Payload claim details:

• The aud value must be your Okta org. For example, https://customer.okta.com.
• The email in the user section must match a valid user sign-in email in the Okta org. If the email isn’t valid, then the accepted event is silently ignored and doesn't appear in the System Log.
• The iss value must be the same issuer used to create the Security Events Provider object in Okta.
• The jti value must be unique to the current message. If you send two messages with the same jti value, then the second message is ignored and doesn't in the System Log.

Note: See the SSF Security Event Tokens API (opens new window) for more details about allowed events and claims.

In the VERIFY SIGNATURE section:

• Paste the public key in the first text field. This is the Public Key JSON value you created and saved in Create and upload the JWKS.
• Paste the public-private key pair in the second text field. This is the Public and Private Key Pair JSON value you created and saved in Create and upload the JWKS.

The encoded 64-bit token appears in the Encoded section. The following example is truncated:

eyJraWQiOiJfaUoyMjVDWVN1WFFwZ0wzdjJqbUpKSFB0WXdaOUVLaElicHg0REdrc1ZVIiwidHlwIjoic2VjZXZlbnQrand<br> 0IiwiYWxnIjoiUlMyNTYifQ.eyJpc3MiOiJodHRwczovL3RyYW5zbWl0dGVyLnByb3ZpZGVyLmNvbSIsImp. . . . .zYItKd<br> stUUgaVNHOl5tew3KborjZRKYoTNDrz46Y3mwXNsZeUttSTuPSObi5ZdEIuiUfbmMYALwJwbk58ZNUoCmhzVYmixRlE6zG<br> rF-oVtshwHU2vWg5X2MaMiNqurZJeBgn2xcIj5Npjnarz7aEUgYYmSYldkE2lAXE9-Ezrm2hOsQYVDo2mvVQ7D6Dow6sSxROe<br> obH9GnZeC_a13IpZxmiqInqnfdyBrA

6. Save the encoded JWT (the SET) in the Encoded section for testing in Postman.

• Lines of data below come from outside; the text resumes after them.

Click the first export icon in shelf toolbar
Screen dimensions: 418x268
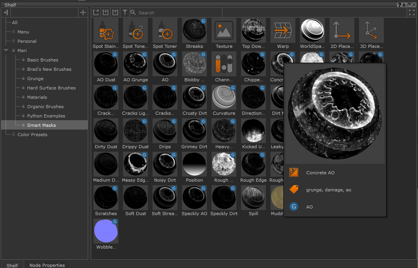click(96, 12)
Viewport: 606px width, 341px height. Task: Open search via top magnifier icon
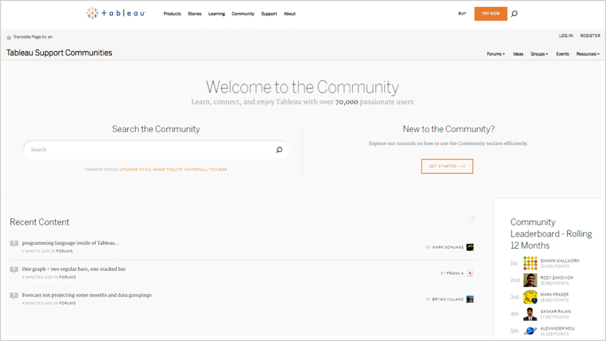514,14
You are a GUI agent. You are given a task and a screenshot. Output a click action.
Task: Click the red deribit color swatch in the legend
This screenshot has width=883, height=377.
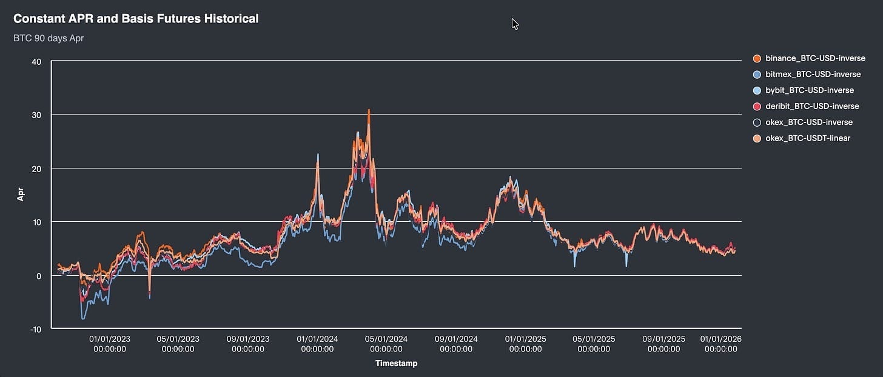click(756, 106)
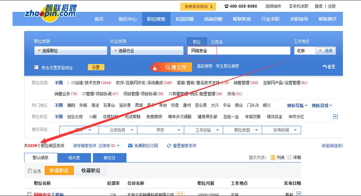Switch to 详细 detail view icon

(289, 158)
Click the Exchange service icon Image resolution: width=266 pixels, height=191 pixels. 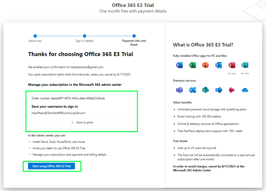point(192,90)
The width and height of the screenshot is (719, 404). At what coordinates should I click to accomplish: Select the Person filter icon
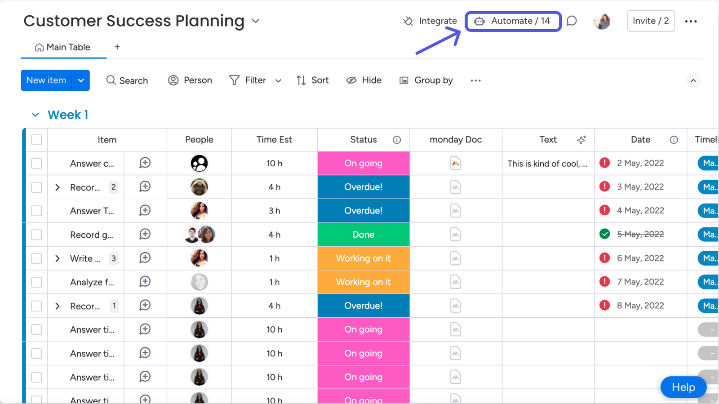173,80
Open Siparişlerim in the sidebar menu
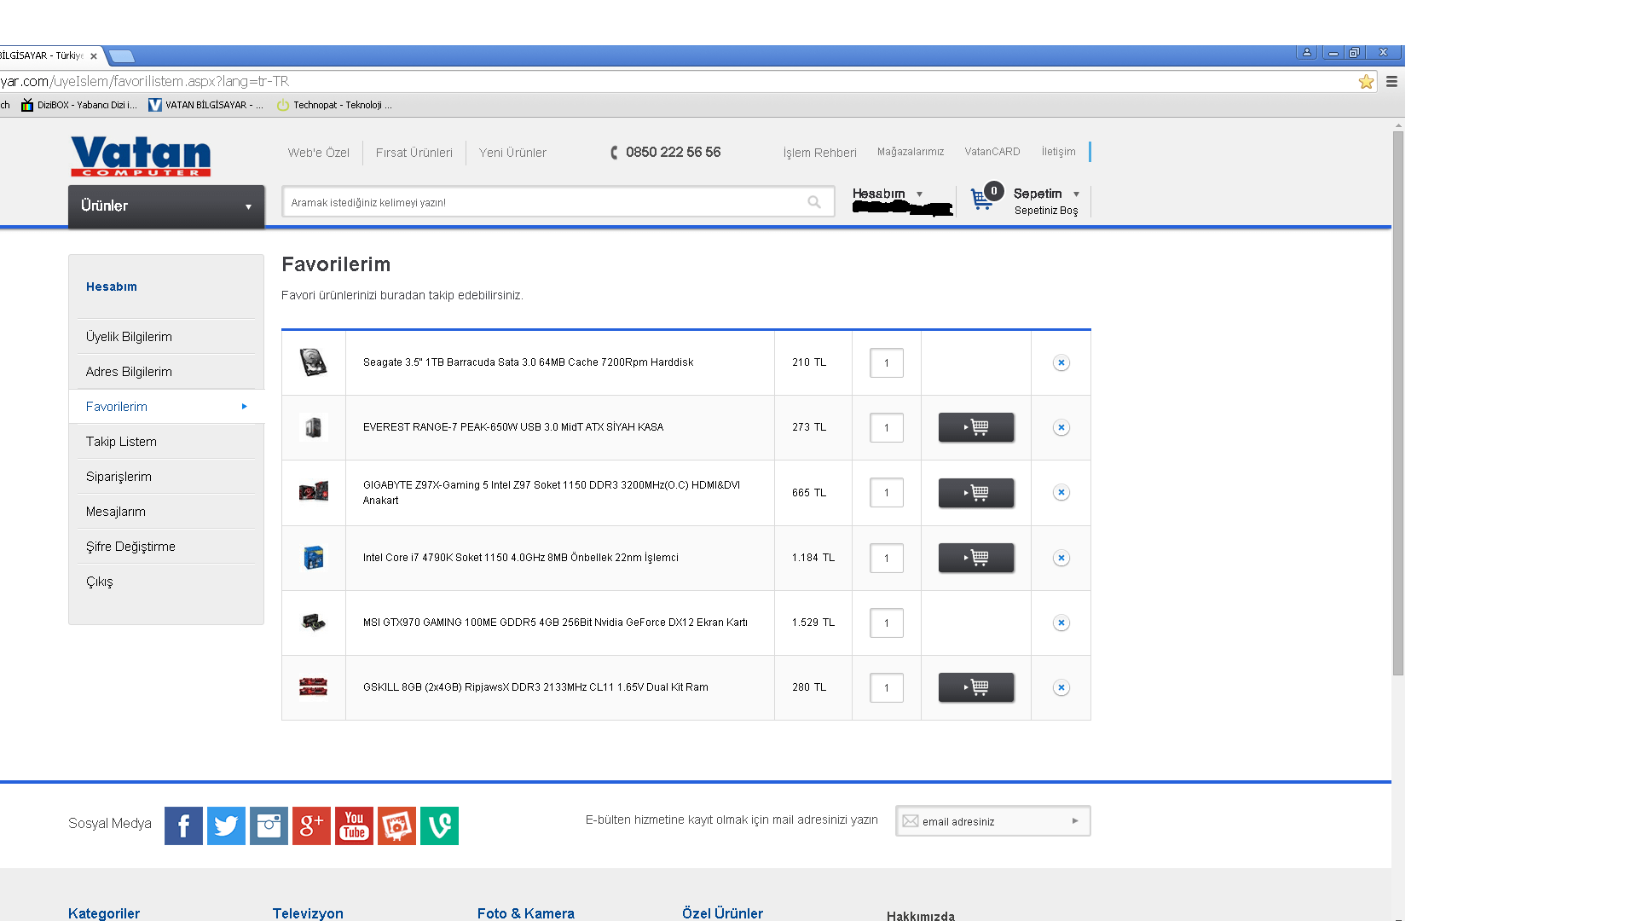 pyautogui.click(x=119, y=477)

Send a Security Event Token to Okta

Use the SSF Security Event Tokens API to test sending a SET to your org.

1. From Postman, use the following request to send a SET to your org:

   Send Security Events POST /security/api/v1/security-events

2. In the request Body tab, select raw.

3. Paste the SET (encoded JWT format) that you created previously from Create a SET for testing.

4. Click Send.

   If the SET message is valid, an HTTP 202 (accepted) code is returned. From the Admin Console, you can see security events in the System Log details as Partner reported risk.

   

Next steps

Now that you understand how to share signals, you can add signal sending for relevant events to your automation.

A production implementation of the process in this guide differs in the following ways:

• Keypairs are generated with local tooling and private keys are stored in secrets management.
• SETs are created with an appropriate library for the language you're building in, not jwt.io.
• Automation that sends SETs checks the response code and handles errors appropriately.